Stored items
┌────────
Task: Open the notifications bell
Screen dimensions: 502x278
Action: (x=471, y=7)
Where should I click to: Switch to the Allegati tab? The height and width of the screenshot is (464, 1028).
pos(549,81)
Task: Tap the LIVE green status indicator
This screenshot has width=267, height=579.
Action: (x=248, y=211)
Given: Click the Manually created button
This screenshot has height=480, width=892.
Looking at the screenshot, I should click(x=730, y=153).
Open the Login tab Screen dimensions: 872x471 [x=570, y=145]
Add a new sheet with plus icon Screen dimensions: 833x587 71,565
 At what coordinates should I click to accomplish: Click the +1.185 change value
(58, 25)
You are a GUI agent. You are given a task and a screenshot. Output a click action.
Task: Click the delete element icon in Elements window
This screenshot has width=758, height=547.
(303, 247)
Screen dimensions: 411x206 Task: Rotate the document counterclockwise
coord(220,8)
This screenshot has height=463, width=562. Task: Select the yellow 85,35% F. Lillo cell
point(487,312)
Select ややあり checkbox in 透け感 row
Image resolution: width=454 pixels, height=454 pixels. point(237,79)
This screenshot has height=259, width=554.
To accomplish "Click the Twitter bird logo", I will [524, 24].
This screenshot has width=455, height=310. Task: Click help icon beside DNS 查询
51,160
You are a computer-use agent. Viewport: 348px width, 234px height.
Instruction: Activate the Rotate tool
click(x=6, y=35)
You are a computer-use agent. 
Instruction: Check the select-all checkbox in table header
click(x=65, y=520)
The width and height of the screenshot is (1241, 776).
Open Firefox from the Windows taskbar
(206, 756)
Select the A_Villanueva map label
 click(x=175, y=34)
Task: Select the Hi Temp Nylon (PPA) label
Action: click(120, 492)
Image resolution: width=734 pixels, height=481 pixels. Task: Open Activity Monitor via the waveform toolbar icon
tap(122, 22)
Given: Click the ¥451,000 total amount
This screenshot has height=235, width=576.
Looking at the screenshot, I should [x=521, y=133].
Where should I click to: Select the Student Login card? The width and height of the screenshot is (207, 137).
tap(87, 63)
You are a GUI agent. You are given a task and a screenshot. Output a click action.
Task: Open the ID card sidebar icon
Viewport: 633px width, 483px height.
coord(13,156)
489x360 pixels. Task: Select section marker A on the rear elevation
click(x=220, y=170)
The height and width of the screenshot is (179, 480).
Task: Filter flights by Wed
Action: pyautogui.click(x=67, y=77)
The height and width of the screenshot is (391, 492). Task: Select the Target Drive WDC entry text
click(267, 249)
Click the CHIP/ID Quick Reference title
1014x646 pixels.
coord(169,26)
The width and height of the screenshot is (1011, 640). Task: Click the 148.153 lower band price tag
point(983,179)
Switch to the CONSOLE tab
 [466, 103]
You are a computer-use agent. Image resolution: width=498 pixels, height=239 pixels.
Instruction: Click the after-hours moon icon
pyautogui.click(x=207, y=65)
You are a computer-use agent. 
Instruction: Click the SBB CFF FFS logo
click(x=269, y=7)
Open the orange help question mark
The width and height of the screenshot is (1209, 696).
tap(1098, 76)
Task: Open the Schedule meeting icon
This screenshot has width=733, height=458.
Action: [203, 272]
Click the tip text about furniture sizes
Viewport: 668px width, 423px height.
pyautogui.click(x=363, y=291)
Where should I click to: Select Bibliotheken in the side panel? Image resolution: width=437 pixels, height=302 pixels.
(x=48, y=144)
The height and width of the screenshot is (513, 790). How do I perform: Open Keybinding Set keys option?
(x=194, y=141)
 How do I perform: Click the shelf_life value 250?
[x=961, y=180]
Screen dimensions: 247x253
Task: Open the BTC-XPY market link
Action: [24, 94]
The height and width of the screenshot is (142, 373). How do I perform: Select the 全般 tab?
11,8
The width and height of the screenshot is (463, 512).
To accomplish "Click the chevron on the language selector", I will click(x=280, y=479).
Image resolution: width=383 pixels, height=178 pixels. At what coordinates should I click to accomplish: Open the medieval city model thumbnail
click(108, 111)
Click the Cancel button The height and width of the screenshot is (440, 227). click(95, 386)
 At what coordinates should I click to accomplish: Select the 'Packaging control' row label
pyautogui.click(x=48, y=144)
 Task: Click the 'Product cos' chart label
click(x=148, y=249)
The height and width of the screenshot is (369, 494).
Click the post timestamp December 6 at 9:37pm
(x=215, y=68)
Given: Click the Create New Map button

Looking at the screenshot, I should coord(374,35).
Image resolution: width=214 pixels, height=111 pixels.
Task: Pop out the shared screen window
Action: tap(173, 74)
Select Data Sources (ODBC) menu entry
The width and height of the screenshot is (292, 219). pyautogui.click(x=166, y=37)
└────────
Among the lines of the data above, count those containing the word "will" and report the total alone.

2